Zebrafish (danio rerio) are an ideal system for understanding developmental toxicity as they display similar toxicity outcomes to Other vertebrates. Further, many molecules have been tested for developmental toxicity in zebrafish providing an opportunity for machine learning model development. We curated 1345 small molecules from ToxCast, flame retardant compounds, per- and polyfluoroalkyl substances (PFAS), and industrial chemicals published by the Superfund Research Program (SRP).

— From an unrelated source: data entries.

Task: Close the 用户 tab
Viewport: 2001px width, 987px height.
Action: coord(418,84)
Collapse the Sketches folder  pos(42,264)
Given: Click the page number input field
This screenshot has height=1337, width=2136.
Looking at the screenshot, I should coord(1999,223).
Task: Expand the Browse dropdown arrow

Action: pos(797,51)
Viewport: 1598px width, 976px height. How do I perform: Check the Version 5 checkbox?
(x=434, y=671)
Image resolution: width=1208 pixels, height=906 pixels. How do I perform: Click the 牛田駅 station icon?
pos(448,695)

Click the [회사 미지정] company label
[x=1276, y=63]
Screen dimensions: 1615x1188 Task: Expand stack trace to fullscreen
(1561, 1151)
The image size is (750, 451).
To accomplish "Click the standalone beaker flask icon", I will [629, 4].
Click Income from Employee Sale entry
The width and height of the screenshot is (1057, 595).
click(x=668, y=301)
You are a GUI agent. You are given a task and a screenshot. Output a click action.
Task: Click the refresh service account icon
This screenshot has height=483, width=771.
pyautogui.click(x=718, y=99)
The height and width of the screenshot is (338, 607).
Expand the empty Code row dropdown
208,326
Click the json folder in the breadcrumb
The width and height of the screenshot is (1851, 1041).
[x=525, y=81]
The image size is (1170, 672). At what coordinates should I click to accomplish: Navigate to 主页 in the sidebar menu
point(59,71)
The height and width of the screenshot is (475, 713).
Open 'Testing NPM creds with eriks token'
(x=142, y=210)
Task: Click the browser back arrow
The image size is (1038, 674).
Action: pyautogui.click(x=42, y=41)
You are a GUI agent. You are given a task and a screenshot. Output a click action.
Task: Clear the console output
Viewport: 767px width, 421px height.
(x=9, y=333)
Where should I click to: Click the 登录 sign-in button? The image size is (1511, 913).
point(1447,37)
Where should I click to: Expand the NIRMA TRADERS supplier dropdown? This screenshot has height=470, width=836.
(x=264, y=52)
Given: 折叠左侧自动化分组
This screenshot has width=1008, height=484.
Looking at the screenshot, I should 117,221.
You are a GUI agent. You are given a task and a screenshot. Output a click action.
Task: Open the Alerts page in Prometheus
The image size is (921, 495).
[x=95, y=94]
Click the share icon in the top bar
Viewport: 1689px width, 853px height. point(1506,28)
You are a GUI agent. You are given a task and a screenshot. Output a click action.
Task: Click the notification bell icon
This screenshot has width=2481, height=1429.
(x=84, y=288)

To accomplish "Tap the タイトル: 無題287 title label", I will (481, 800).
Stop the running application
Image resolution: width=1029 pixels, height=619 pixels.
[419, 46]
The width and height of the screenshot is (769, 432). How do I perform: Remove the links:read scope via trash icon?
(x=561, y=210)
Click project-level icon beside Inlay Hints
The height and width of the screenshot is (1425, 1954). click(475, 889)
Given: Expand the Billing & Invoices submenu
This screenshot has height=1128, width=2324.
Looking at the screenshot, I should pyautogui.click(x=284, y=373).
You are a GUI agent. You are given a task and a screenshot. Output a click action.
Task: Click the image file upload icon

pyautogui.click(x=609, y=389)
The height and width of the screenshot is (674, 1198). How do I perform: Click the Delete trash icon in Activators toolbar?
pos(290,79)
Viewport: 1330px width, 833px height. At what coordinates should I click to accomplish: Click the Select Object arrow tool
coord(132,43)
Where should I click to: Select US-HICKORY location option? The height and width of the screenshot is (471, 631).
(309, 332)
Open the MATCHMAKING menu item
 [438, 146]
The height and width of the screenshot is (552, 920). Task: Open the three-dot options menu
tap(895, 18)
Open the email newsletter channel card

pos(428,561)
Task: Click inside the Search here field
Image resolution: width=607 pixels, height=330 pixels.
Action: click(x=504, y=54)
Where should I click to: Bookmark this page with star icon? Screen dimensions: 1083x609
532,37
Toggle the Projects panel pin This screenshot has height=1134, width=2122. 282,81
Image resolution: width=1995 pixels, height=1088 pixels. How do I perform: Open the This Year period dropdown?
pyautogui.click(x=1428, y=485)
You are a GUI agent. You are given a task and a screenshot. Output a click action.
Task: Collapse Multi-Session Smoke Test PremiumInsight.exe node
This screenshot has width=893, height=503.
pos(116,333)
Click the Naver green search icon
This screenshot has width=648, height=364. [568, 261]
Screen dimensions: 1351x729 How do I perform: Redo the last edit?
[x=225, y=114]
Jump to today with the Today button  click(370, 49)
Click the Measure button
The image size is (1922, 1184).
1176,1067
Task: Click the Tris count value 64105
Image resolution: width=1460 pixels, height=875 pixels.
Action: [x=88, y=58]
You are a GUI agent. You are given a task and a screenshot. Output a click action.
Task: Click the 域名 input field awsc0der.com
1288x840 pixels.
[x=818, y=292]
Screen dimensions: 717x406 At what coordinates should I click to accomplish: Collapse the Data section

Following curation, we trained machine learning models on the zebrafish toxicity endpoints ANY_ = any effect including mortality, ANY_BUT_MORT = any effect excluding mortality, MORT = mortality ie did the embryo die, EDEM = did an edema form, CRAN = Craniofacial malformation. We demonstrated that these models were better than random when compared to shuffled data. We also fine-tuned the molecular SMILES encoder MolBART to predict on all zebrafish toxicity endpoints and found it generally matched the performance of classical machine learning models for ANY_BUT_MORT, CRAN, and EDEM endpoints. We present new toxicity data for Proteolysis Targeting Chimeras (PROTACs) in Zebrafish and machine learning models for these data by fingerprinting different parts of the molecule individually, yielding predictive performance (AUROC 0.6-0.7). If we are to reduce animal testing with new approach methodologies (NAMs) like these Zebrafish toxicity models they need to be able adapt to new molecular classes like PROTACs.

Machine learning; MolBART; PROTACs; Zebrafish.